• PROBLEMS:
1. In the video coding passage, which storage media may take the place of the network 21?
2. Reproduce word for word the stretch of the video coding passage from "The network 21 transmits" through "Disc (BD: trademark).".

• READING PASSAGE:
An image T is input to the video coding apparatus 11.

The network 21 transmits a coding stream Te generated by the video coding apparatus 11 to the video decoding apparatus 31. The network 21 is the Internet, a Wide Area Network (WAN), a Local Area Network (LAN), or a combination thereof. The network 21 is not necessarily limited to a bidirectional communication network, and may be a unidirectional communication network configured to transmit broadcast waves of digital terrestrial television broadcasting, satellite broadcasting or the like. Furthermore, the network 21 may be substituted by a storage medium in which the coding stream Te is recorded, such as a Digital Versatile Disc (DVD: trademark) or a Blu-ray Disc (BD: trademark).

The video decoding apparatus 31 decodes each of the coding streams Te transmitted from the network 21 and generates one or multiple decoded images Td which are decoded.

• RAW DATA:
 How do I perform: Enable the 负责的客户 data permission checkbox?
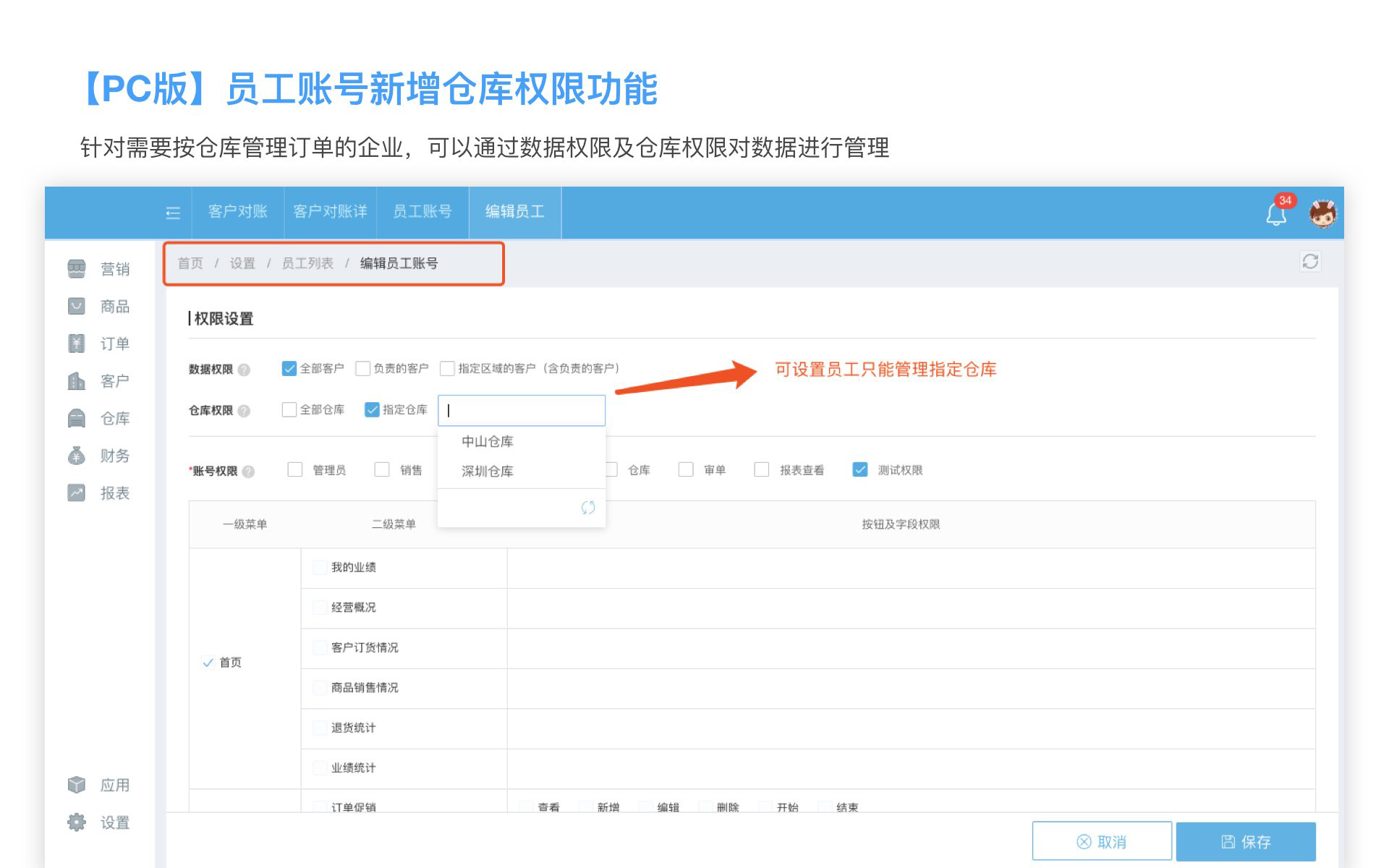[363, 369]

• WRITTEN RESPONSES:
1. A storage medium on which the coding stream Te is recorded, such as a Digital Versatile Disc (DVD) or a Blu-ray Disc (BD).

2.
The network 21 transmits a coding stream Te generated by the video coding apparatus 11 to the video decoding apparatus 31. The network 21 is the Internet, a Wide Area Network (WAN), a Local Area Network (LAN), or a combination thereof. The network 21 is not necessarily limited to a bidirectional communication network, and may be a unidirectional communication network configured to transmit broadcast waves of digital terrestrial television broadcasting, satellite broadcasting or the like. Furthermore, the network 21 may be substituted by a storage medium in which the coding stream Te is recorded, such as a Digital Versatile Disc (DVD: trademark) or a Blu-ray Disc (BD: trademark).